Again, as you approach London I have a word or two to say to you. Your impressibility is so changeful that I must not wholly depend upon it at this critical time. Of course you know that things were so brought to a focus as to necessitate the present journey and that the inspiration to make it came to you and to permit it to the Councillors from without. Put all needed restraint upon your feelings, so that you may do the right thing in this Western imbroglio. Watch your first impressions. The mistakes you make spring from failure to do this. Let neither your personal predilections, affections, suspicions nor antipathies affect your action.

Misunderstandings have grown up between Fellows both in London and Paris, which imperil the interests of the movement. You will be told that the chief originator of most, if not of all these disturbances is H.P.B. This is not so; though her presence in England has, of course, a share in them. But the largest share rests with others, whose serene unconsciousness of their own defects is very marked and much to be blamed. One of the most valuable effects of Upasika's mission is that it drives men to self-study and destroys in them blind servility for persons. Observe your own case, for example. But your revolt, good friend, against her infallibility — as you once thought it — has gone too far and you have been unjust to her, for which I am sorry to say, you will have to suffer hereafter along with others. Just now, on deck, your thoughts about her were dark and sinful, and so I find the moment a fitting one to put you on your guard.

Try to remove such misconceptions as you will find, by kind persuasion and an appeal to the feelings of loyalty to the Cause of truth if not to us. Make all these men feel that we have no favourites, nor affections for persons, but only for their good acts and humanity as a whole. But we employ agents — the best available. Of these for the past thirty years the chief has been the personality known as H.P.B.] to the world (but otherwise to us). Imperfect and very troublesome, no doubt, she proves to some, nevertheless, there is no likelihood of our finding a better one for years to come — and your theosophists should be made to understand it. Since 1885 I have not written, nor caused to be written save thro’ her agency, direct and remote, a letter or line to anybody in Europe or America, nor communicated orally with, or thro’ any third party. Theosophists should learn it. You will understand later the significance of this declaration so keep it in mind. Her fidelity to our work being constant, and her sufferings having come upon her thro’ it, neither I nor either of my Brother associates will desert or supplant her. As I once before remarked, ingratitude is not among our vices.

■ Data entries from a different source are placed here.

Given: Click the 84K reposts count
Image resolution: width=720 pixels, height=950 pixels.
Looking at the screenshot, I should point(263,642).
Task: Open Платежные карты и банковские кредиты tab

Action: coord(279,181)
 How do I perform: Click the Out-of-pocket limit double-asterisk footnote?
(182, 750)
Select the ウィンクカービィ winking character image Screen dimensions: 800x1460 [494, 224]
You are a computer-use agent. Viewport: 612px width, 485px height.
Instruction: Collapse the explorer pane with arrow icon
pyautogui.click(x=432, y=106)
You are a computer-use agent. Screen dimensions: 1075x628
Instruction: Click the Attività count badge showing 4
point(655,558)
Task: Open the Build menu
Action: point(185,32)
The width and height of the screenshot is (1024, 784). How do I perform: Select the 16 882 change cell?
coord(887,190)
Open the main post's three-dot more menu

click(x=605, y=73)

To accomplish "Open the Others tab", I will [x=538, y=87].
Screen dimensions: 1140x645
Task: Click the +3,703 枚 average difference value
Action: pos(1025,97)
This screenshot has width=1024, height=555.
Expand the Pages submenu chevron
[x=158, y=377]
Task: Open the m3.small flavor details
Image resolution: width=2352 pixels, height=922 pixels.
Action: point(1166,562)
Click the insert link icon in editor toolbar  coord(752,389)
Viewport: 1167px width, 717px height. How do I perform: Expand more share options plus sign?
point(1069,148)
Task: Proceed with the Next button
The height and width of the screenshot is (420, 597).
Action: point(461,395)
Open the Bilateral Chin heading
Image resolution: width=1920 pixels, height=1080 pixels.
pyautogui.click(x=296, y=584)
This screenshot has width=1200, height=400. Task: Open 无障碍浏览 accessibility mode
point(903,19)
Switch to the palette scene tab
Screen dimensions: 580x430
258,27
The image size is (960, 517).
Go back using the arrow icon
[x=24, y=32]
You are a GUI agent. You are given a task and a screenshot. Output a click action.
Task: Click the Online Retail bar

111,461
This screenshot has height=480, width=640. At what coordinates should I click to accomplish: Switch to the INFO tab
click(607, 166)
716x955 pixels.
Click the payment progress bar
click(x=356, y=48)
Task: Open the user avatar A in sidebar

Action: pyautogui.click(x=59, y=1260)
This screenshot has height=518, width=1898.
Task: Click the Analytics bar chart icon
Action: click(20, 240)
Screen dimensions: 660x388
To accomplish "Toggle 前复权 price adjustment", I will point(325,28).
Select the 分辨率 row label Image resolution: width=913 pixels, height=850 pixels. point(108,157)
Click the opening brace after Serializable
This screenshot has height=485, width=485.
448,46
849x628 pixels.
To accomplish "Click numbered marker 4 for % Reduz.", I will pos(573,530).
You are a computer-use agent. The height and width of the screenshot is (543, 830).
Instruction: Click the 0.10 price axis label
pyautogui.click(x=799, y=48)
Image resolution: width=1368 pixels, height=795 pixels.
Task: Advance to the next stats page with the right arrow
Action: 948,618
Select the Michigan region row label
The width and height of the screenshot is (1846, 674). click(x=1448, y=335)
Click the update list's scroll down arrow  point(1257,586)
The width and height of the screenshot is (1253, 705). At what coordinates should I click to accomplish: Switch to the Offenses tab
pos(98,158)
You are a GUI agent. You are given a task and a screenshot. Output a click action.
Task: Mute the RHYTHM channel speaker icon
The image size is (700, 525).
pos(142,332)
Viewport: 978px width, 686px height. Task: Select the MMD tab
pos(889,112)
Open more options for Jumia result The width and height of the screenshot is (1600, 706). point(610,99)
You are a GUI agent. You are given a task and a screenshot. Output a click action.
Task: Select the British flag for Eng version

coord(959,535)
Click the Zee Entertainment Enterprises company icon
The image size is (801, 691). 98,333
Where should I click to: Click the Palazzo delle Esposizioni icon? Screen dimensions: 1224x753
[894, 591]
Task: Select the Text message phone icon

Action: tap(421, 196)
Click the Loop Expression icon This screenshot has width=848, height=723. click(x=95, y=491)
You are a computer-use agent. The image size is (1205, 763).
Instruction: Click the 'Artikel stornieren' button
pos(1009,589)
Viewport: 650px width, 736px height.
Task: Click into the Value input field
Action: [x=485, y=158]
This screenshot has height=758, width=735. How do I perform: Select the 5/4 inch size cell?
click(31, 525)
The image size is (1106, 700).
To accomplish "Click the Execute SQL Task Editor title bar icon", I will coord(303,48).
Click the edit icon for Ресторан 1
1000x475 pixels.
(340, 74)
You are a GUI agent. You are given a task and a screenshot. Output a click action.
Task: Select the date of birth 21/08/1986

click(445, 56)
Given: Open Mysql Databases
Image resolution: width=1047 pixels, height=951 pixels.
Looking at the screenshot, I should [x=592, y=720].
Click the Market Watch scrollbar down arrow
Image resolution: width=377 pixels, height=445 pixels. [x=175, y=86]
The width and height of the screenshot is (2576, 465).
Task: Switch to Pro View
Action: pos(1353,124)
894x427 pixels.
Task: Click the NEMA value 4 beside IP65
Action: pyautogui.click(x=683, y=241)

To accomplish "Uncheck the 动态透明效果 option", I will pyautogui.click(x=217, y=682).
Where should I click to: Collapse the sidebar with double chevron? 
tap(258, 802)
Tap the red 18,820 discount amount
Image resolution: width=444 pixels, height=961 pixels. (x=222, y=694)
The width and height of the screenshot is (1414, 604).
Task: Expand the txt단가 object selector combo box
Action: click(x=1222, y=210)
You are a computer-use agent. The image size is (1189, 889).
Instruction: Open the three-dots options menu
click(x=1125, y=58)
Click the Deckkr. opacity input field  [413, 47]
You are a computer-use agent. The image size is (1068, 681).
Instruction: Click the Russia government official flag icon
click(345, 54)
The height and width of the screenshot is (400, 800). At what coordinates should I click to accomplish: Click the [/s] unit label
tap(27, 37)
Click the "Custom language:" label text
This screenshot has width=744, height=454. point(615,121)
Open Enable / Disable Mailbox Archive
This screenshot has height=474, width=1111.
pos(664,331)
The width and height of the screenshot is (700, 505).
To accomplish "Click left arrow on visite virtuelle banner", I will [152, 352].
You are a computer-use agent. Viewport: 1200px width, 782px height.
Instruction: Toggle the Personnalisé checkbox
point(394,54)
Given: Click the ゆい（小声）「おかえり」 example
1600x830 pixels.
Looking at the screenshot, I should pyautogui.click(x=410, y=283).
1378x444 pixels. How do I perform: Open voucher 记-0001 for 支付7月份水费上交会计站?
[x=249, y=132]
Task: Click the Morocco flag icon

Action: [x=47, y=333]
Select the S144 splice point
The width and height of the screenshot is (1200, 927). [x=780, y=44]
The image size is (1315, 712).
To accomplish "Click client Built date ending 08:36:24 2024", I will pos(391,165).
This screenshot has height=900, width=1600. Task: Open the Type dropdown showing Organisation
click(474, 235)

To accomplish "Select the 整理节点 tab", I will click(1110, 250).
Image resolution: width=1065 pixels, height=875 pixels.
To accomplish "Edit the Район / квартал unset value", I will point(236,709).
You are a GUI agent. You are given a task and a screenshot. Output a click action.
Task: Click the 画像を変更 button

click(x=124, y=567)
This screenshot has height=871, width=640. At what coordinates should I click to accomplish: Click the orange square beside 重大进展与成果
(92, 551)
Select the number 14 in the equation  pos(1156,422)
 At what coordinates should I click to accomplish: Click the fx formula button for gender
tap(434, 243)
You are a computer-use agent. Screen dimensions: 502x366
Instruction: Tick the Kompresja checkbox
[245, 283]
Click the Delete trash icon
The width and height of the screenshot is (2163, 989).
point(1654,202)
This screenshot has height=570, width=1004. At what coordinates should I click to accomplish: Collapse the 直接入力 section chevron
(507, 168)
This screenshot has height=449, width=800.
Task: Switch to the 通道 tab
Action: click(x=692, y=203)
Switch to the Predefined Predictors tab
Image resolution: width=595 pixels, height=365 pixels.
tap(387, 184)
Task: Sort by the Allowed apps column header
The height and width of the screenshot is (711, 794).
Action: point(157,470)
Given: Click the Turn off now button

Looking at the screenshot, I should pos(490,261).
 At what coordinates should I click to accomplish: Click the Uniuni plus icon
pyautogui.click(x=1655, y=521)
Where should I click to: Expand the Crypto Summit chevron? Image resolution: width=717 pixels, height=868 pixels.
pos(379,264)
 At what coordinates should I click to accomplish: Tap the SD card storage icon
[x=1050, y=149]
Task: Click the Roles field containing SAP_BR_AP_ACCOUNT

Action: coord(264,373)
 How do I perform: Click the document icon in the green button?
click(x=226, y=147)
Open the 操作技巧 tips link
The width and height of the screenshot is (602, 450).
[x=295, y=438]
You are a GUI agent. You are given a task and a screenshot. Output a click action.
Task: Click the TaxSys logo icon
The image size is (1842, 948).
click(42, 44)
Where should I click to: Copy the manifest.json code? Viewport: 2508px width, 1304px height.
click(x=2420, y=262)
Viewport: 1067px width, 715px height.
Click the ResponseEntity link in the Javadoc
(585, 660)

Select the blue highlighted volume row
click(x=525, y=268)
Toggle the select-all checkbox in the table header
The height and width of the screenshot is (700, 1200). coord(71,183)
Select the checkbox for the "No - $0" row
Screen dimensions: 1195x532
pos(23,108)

With yourself our relations are direct, and have been with the rare exceptions you know of, like the present, on the psychical plane, and so will continue thro’ force of circumstances. That they are so rare — is your own fault as I told you in my last.

To help you in your present perplexity: H.P.B. has next to no concern with administrative details, and should be kept clear of them, so far as her strong nature can be controlled. But this you must tell to all: — With occult matters she has everything to do. We have not abandoned her; she is not ‘given over to chelas’. She is our direct agent. I warn you against permitting your suspicions and resentment against ‘her many follies’ to bias your intuitive loyalty to her. In the adjustment of this European business, you will have two things to consider — the external and administrative, and the internal and psychical. Keep the former under your control and that of your most prudent associates, jointly: leave the latter to her. You are left to devise the practical details with your usual ingenuity. Only be careful, I say, to discriminate when some emergent interference of hers in practical affairs is referred to you on appeal, between that which is merely exoteric in origin and effects, and that which beginning on the practical tends to beget consequences on the spiritual plane. As to the former you are the best judge, as to the latter, she.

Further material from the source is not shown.